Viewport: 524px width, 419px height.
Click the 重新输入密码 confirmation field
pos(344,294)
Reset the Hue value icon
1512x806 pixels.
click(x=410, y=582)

::::

Goal: Rewrite all of the material, putting "input box" where "confirmation field" appears and leaving everything else unchanged.

Correct answer:
Viewport: 524px width, 419px height.
Click the 重新输入密码 input box
pos(344,294)
Reset the Hue value icon
1512x806 pixels.
click(x=410, y=582)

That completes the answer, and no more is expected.